The problem with unbounded arrays:
// Problematic: unbounded array grows indefinitely
{
"userId": "user123",
"activityLog": [
{ "action": "login", "timestamp": "2024-01-01" },
{ "action": "purchase", "timestamp": "2024-01-02" },
// ... grows forever
]
}
MongoDB has a 16MB document size limit. More practically, documents over a few MBs cause performance problems with indexing and network transfer.
Referencing Documents
Referencing stores related data in separate documents and links them by ID.
// Referenced design - separate collections
// Collection: customers
{
"_id": ObjectId("..."),
"name": "Carol Johnson",
"email": "carol@example.com"
}
// Collection: orders
{
"_id": ObjectId("..."),
"customerId": ObjectId("..."), // Reference to customers
"items": [...],
"total": 299.99
}
// Collection: products
{
"_id": ObjectId("..."),
"sku": "KEYBOARD-001",
"name": "Mechanical Keyboard",
"price": 149.99
}
Referencing works well when related data is accessed independently, arrays would grow without bound, you need to share data across multiple parents, and the relationship is association not composition.

**Data records**:
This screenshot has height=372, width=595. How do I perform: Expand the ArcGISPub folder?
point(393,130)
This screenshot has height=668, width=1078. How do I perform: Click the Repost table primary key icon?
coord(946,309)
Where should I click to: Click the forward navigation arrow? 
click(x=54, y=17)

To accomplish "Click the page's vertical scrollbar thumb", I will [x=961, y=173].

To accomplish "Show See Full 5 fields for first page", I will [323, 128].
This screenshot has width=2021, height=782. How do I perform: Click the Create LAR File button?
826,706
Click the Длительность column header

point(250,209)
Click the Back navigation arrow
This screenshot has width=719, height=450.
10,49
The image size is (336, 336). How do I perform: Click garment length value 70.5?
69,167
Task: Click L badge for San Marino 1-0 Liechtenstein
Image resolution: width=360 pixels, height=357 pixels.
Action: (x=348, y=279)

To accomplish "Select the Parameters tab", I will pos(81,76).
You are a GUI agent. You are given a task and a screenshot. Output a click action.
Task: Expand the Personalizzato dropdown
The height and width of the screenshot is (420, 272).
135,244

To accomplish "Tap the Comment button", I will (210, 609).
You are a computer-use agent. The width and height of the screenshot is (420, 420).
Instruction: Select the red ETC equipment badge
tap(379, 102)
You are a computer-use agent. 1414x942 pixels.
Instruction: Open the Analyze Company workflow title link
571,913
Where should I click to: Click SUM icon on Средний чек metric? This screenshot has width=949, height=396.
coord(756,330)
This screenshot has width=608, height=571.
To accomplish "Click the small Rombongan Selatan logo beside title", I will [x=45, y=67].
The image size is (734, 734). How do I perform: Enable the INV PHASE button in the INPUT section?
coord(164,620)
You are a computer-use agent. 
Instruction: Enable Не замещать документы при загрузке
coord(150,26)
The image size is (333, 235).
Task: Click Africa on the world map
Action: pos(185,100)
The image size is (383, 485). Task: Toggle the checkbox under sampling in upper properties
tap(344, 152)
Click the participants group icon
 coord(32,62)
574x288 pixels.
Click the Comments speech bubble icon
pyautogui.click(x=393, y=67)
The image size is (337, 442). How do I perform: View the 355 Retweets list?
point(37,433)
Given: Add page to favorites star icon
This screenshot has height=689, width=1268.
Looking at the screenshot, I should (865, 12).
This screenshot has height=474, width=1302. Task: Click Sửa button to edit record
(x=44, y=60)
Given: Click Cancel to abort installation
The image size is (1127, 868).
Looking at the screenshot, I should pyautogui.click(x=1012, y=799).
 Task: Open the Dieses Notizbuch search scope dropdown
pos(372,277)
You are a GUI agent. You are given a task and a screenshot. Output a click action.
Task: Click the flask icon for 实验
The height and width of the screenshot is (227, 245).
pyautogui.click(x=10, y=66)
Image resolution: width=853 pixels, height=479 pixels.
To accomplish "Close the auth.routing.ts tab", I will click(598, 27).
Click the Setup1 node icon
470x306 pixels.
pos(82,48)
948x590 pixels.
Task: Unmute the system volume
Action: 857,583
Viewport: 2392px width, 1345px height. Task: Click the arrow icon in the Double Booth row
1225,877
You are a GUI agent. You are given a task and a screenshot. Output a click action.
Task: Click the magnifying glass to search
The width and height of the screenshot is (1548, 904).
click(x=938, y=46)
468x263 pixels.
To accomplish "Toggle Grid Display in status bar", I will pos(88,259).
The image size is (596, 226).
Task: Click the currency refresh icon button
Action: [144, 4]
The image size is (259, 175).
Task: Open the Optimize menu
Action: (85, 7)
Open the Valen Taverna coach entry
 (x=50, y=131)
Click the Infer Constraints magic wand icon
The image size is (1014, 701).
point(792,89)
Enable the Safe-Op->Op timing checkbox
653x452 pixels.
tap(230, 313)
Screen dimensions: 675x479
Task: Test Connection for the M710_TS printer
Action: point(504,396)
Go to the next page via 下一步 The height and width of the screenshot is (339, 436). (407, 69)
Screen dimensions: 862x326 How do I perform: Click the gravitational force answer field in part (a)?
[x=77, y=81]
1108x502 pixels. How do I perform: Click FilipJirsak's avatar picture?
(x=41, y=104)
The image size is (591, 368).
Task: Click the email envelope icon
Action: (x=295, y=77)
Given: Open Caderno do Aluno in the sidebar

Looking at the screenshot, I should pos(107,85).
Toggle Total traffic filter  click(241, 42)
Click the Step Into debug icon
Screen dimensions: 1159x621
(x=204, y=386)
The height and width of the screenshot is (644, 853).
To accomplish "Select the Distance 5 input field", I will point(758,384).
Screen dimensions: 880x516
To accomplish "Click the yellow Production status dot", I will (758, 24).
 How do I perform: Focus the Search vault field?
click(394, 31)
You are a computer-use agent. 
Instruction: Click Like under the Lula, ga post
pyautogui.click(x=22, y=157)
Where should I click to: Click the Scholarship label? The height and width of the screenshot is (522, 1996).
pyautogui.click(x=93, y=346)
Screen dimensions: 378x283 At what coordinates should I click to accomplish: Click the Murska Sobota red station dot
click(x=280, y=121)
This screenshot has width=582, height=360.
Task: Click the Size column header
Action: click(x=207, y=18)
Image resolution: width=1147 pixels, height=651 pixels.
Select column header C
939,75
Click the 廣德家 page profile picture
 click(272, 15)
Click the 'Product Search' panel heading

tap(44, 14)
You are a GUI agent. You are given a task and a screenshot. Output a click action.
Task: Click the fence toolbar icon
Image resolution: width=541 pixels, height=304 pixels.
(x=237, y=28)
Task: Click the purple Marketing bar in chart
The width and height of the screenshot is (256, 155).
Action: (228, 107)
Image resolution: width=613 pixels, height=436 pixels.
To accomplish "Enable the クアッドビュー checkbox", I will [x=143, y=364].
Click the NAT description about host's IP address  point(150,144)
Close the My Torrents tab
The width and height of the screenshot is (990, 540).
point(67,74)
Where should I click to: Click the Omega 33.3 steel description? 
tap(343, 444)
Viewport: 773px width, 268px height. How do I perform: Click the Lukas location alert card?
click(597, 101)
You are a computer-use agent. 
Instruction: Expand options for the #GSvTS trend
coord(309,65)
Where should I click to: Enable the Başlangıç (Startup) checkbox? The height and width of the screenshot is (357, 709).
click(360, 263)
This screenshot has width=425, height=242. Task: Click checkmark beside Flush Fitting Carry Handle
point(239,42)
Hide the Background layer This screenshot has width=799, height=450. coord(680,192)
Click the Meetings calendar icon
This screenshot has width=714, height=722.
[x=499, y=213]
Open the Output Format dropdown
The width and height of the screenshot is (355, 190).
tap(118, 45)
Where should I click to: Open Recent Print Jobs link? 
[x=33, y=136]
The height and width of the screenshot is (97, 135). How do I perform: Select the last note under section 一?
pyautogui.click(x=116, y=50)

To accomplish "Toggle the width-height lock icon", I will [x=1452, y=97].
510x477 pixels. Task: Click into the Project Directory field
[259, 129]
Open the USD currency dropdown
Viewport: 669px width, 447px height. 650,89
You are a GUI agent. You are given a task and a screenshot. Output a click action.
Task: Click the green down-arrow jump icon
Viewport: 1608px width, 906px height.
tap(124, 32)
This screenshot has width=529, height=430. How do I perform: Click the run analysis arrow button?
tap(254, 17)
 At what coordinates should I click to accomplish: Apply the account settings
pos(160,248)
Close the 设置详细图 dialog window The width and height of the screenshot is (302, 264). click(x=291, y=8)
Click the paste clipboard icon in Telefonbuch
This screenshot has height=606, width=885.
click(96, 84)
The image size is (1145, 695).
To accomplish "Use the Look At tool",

**Problem 1**:
From the MongoDB passage, quote everything from "The problem with" down to "and network transfer.".
**Problem 2**:
According to the MongoDB passage, how does referencing handle related data?
You will not need the records for any of this work.

**Task answer 1**:
The problem with unbounded arrays:
// Problematic: unbounded array grows indefinitely
{
"userId": "user123",
"activityLog": [
{ "action": "login", "timestamp": "2024-01-01" },
{ "action": "purchase", "timestamp": "2024-01-02" },
// ... grows forever
]
}
MongoDB has a 16MB document size limit. More practically, documents over a few MBs cause performance problems with indexing and network transfer.

**Task answer 2**:
It stores related data in separate documents and links them by ID.